* [Raw data]:
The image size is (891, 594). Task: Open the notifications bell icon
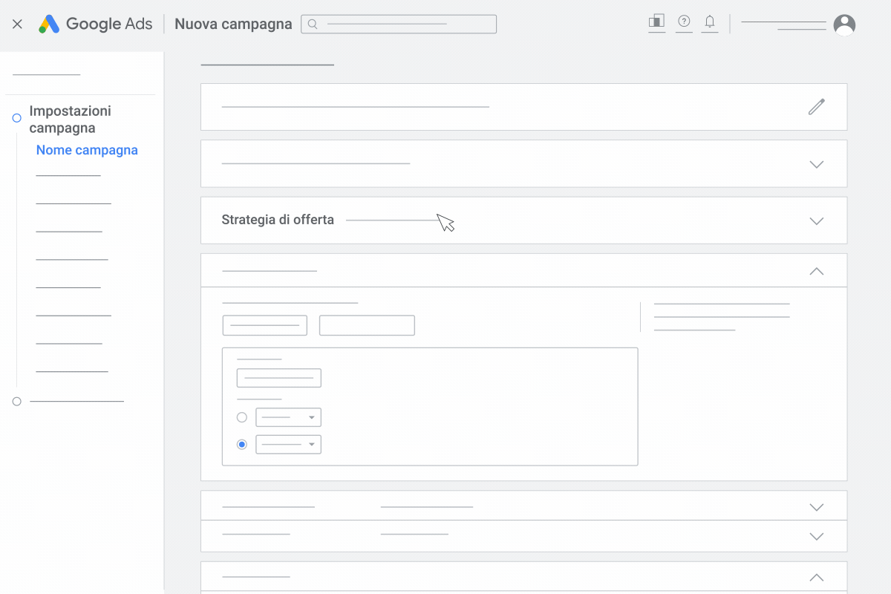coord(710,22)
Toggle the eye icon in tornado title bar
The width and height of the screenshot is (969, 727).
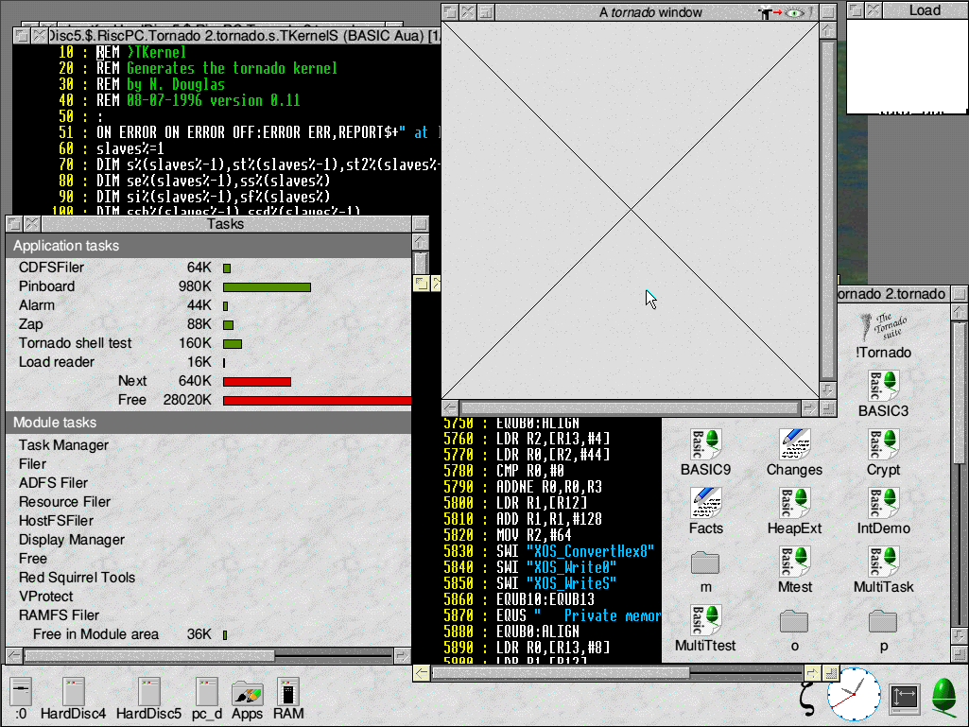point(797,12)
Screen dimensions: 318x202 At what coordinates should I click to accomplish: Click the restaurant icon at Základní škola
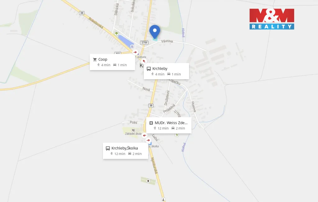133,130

* * *

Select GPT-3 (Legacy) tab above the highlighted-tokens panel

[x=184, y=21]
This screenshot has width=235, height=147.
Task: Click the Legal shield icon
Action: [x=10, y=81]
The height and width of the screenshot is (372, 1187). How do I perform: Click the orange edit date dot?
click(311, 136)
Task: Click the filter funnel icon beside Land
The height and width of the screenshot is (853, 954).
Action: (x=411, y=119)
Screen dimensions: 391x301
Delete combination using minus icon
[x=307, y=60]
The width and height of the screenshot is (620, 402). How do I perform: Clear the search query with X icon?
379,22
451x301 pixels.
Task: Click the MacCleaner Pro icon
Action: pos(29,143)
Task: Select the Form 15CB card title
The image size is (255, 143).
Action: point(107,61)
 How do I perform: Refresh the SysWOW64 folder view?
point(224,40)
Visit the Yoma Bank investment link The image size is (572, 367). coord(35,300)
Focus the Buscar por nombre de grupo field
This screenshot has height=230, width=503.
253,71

...

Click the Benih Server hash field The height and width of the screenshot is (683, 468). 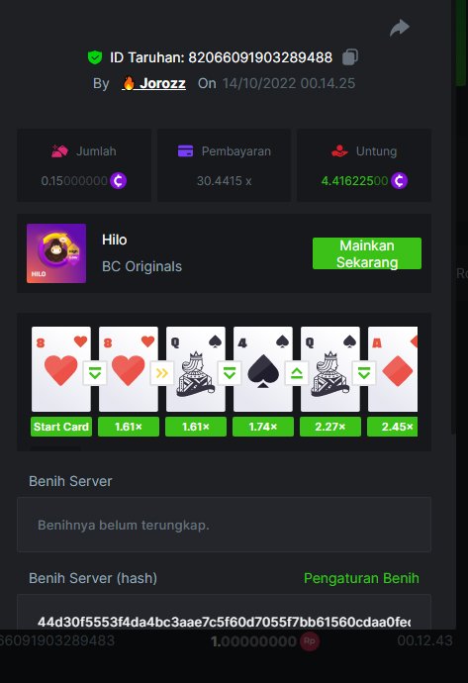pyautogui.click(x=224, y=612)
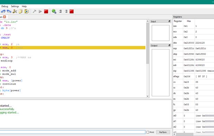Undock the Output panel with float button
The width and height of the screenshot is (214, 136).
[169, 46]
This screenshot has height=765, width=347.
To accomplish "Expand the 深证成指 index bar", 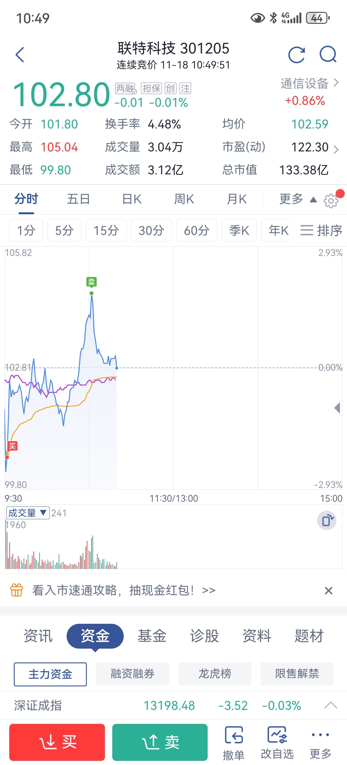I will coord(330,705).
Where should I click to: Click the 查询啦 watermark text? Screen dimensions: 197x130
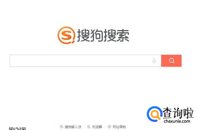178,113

* [Task item]: Each line in the material above that mentions the word "title" must be copied.

* [Output]:
Toggle the eye icon in tornado title bar
Task: Select the Form 15CB card title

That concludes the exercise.